▶ WHAT IS REQUIRED:
Could you lay out the data from its start through the line containing "Action: point(312,141)" as a JSON list of strings, one string per line, with blank lines omitted?

Begin SOURCE RECORDS

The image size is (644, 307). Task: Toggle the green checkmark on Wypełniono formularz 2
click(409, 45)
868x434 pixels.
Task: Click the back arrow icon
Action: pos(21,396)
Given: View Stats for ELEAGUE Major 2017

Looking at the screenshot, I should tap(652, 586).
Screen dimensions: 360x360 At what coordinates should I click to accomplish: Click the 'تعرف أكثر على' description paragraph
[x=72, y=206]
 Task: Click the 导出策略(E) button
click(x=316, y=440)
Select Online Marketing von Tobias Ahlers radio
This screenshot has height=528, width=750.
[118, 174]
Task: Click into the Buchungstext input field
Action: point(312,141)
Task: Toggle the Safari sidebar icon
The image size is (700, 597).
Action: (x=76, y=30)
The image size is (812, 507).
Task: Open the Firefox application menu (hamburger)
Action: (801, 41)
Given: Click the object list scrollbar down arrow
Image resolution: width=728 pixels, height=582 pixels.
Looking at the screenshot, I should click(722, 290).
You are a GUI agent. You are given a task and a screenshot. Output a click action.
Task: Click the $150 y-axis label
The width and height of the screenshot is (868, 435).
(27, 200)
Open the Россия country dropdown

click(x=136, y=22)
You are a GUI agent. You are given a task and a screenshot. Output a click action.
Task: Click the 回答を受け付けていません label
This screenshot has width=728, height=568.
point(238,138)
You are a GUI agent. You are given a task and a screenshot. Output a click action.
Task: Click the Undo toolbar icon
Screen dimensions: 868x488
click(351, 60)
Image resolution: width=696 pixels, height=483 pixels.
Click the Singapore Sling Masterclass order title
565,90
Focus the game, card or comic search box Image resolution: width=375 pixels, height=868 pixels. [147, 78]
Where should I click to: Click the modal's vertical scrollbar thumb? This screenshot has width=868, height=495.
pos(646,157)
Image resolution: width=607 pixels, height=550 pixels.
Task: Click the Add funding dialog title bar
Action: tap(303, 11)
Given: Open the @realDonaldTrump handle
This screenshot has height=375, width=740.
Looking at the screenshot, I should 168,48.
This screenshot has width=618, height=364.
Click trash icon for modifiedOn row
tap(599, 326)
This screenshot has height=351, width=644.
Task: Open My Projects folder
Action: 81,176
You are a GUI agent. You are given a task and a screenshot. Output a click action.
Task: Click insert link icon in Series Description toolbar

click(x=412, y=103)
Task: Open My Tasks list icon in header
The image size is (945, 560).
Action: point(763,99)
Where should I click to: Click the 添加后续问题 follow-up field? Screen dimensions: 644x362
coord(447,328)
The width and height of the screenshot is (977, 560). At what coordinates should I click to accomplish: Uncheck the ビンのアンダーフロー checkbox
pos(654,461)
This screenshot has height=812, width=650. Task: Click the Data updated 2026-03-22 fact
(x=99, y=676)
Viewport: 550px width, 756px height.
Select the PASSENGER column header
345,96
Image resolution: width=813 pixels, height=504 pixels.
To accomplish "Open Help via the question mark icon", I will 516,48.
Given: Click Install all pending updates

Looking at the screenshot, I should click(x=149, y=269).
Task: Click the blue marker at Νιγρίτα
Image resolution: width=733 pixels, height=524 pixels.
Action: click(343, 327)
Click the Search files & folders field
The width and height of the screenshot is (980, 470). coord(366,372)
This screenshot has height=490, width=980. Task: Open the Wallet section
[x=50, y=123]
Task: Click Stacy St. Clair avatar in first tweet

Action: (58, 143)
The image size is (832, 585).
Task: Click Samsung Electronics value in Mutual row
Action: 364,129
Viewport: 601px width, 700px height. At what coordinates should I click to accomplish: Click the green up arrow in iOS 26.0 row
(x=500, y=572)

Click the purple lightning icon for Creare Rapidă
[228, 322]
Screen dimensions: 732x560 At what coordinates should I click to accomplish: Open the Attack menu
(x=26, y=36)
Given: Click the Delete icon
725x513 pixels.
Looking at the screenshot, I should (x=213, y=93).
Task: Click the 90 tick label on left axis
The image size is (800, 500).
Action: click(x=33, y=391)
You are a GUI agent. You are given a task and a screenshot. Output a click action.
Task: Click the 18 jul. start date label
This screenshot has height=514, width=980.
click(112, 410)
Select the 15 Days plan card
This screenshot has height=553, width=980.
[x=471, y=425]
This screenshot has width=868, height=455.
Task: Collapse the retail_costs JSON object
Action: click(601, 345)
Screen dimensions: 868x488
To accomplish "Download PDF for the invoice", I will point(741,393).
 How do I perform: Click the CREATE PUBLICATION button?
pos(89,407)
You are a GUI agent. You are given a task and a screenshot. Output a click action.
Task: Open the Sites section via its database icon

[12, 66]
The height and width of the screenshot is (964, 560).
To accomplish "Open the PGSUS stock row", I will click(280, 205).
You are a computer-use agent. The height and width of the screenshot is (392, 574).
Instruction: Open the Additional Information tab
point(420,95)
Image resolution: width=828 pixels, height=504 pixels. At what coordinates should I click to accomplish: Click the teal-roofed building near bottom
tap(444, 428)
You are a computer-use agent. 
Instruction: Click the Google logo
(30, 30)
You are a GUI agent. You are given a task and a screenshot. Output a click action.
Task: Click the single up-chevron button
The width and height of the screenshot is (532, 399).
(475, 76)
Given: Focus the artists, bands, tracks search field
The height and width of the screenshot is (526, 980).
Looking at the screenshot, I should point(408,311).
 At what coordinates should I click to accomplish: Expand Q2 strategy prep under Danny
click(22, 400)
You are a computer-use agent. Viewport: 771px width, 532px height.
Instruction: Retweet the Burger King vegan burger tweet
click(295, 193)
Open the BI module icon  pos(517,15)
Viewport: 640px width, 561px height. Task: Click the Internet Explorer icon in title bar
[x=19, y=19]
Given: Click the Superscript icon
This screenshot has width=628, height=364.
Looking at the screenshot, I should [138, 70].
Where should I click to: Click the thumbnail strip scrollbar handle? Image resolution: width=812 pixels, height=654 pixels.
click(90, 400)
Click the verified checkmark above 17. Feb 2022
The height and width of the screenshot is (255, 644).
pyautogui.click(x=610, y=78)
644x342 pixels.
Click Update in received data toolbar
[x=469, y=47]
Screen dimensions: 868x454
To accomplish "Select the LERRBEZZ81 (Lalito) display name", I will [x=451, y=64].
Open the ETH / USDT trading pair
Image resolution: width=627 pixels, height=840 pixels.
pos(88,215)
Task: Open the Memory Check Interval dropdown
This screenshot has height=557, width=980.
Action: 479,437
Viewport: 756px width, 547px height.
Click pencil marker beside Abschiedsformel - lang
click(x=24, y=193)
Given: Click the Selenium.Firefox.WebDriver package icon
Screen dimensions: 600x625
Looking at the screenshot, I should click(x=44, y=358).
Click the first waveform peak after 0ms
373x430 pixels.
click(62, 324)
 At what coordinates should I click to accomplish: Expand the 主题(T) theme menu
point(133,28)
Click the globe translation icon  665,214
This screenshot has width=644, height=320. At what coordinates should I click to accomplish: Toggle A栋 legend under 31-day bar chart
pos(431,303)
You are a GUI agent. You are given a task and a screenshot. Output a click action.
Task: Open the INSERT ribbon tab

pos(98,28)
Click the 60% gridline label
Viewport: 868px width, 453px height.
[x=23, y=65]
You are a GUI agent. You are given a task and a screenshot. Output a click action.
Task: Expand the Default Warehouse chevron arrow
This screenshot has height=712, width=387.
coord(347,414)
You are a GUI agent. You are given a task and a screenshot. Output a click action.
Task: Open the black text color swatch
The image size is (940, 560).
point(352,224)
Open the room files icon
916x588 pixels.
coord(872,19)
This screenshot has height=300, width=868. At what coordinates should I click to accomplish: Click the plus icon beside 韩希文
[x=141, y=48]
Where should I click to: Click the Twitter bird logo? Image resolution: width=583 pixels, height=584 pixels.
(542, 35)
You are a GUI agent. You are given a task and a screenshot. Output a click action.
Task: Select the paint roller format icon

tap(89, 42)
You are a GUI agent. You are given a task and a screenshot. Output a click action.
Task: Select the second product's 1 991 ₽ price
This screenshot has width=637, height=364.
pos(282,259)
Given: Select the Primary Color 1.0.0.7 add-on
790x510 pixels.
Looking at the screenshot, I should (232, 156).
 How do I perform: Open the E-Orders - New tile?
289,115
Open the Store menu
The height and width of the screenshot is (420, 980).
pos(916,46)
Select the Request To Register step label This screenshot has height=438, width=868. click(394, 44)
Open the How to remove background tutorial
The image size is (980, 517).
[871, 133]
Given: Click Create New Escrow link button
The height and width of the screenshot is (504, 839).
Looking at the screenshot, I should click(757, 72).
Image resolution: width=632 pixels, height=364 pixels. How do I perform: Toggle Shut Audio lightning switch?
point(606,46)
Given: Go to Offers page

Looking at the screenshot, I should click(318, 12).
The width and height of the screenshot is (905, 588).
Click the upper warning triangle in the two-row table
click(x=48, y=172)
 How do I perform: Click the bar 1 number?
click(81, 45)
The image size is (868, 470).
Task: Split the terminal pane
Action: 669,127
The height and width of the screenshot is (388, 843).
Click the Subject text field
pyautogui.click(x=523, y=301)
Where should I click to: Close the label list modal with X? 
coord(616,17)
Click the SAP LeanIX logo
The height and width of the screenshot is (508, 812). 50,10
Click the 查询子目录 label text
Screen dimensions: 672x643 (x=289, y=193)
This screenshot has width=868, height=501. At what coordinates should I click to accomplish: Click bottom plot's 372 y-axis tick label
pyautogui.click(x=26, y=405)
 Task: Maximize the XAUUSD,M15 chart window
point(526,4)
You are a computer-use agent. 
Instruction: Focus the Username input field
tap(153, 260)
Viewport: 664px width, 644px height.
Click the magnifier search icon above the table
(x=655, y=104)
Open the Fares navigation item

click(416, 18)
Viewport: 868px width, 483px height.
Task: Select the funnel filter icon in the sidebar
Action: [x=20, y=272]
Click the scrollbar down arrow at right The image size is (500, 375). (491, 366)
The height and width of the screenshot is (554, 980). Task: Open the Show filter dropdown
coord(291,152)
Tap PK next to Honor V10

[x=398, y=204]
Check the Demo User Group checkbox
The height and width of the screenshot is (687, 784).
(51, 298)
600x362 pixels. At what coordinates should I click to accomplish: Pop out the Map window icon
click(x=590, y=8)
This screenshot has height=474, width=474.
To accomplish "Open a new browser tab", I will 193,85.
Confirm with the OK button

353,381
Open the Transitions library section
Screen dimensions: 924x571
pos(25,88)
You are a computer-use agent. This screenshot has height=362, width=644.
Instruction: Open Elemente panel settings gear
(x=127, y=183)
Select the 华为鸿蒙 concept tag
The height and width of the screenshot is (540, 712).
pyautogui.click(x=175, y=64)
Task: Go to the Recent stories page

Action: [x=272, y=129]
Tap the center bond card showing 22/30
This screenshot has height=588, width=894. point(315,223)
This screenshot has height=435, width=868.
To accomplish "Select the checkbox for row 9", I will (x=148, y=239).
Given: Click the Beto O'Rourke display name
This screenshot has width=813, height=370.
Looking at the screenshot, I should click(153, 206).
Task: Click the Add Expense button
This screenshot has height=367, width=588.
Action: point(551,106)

End SOURCE RECORDS

▶ TASK RESULT:
[
  "The image size is (644, 307). Task: Toggle the green checkmark on Wypełniono formularz 2",
  "click(409, 45)",
  "868x434 pixels.",
  "Task: Click the back arrow icon",
  "Action: pos(21,396)",
  "Given: View Stats for ELEAGUE Major 2017",
  "Looking at the screenshot, I should tap(652, 586).",
  "Screen dimensions: 360x360 At what coordinates should I click to accomplish: Click the 'تعرف أكثر على' description paragraph",
  "[x=72, y=206]",
  " Task: Click the 导出策略(E) button",
  "click(x=316, y=440)",
  "Select Online Marketing von Tobias Ahlers radio",
  "This screenshot has height=528, width=750.",
  "[118, 174]",
  "Task: Click into the Buchungstext input field",
  "Action: point(312,141)"
]